Google has announced Android Wear, a new project that will bring Android to wearable devices.

To begin with Google is focusing on smartwatches and has launched a Developer Preview so app developers can tailor their apps to work on future Android smartwatches.

Basically, Google is amazing for two things with its smartwatch version of Android – glanceability and the presentation of the most important content.

“We designed an entirely new UI specifically for this form factor and it’s really based around voice and contextual information that’s reactive to your surroundings”, said Alex Faaborg, Android Designer. “We put a lot of thought into how simple this has to be. It has to be incredibly fast, incredibly glanceable.
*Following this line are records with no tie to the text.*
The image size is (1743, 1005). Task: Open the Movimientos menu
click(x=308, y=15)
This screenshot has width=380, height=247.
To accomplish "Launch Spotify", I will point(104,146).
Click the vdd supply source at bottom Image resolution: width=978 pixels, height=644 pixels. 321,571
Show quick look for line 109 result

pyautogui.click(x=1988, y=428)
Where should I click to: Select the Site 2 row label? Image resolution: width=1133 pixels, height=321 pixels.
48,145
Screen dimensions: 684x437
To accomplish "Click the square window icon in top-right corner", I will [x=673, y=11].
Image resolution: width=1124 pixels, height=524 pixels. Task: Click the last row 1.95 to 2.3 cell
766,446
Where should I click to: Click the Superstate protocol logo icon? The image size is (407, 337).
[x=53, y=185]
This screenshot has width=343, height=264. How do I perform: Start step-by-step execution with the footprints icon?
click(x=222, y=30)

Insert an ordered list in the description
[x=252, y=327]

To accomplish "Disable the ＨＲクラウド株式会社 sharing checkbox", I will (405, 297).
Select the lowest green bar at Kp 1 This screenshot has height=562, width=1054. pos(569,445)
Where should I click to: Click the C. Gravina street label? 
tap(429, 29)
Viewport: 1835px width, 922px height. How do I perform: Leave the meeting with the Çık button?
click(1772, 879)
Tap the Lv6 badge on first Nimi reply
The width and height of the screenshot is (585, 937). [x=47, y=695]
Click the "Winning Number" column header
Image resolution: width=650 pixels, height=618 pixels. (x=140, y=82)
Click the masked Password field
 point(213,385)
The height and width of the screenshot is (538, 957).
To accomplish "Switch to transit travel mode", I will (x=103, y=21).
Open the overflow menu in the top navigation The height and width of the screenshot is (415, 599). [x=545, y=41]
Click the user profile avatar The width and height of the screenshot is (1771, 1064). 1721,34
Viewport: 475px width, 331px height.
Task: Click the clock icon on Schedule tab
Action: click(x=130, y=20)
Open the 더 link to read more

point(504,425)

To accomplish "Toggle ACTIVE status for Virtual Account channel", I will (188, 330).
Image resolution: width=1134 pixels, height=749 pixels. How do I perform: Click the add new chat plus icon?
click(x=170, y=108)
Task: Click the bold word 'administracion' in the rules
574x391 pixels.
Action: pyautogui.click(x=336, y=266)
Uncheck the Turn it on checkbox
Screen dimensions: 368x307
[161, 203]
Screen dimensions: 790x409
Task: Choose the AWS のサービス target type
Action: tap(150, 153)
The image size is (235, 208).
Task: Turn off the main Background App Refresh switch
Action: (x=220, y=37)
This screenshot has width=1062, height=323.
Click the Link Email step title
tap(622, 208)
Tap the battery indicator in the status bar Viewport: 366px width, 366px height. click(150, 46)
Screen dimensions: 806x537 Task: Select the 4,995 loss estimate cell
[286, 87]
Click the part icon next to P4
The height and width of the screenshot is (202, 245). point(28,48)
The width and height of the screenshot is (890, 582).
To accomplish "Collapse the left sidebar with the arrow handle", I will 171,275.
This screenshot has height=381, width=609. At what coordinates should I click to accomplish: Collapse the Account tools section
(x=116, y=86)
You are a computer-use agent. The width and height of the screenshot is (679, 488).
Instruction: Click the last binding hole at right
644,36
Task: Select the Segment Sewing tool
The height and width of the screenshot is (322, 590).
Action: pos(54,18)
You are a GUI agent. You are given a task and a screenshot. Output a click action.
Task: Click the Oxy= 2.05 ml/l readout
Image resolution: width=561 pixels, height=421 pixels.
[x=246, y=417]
There’s really only two components – information that’s most relevant to you and the ability to speak to it and do a quick command.”

Google promises that its wearable platform will give you the most useful information when you need it most, from a wide range of Android applications, whether that is social media, messaging or other apps.

Utilising Google Now, Android Wear lets you simply say “OK Google” to ask your smartwatch a question or give it a command.

You’ll also be able to monitor your fitness and health, as you can get fitness reminders and summaries as well as utilising your favourite sports apps.

The search engine giant has already partnered with several manufacturers that will launch their own Android smartwatches, including Asus, HTC, LG, Motorola and Samsung, as well as chip makers like Qualcomm, MediaTek, Intel and Broadcom.

Fashion brands are also apparently on board, but Fossil has been the only ones mentioned by name so far.

Developers looking to utilise Android Wear for their devices should head to developer.android.com/wear to see how to make their apps compatible.

Read more: Samsung Gear 2 review – First impressions at MWC


March 19, 2014, 8:31 am

I'm really glad to see the smartwatch sector actually begin to progress in a meaningful fashion but what Google seems to fail to realise with both this and Glass is that most regular users just don't want to use voice control as a primary interface. I want the option to keep my interactions with my personal devices private and I suspect many other people do too.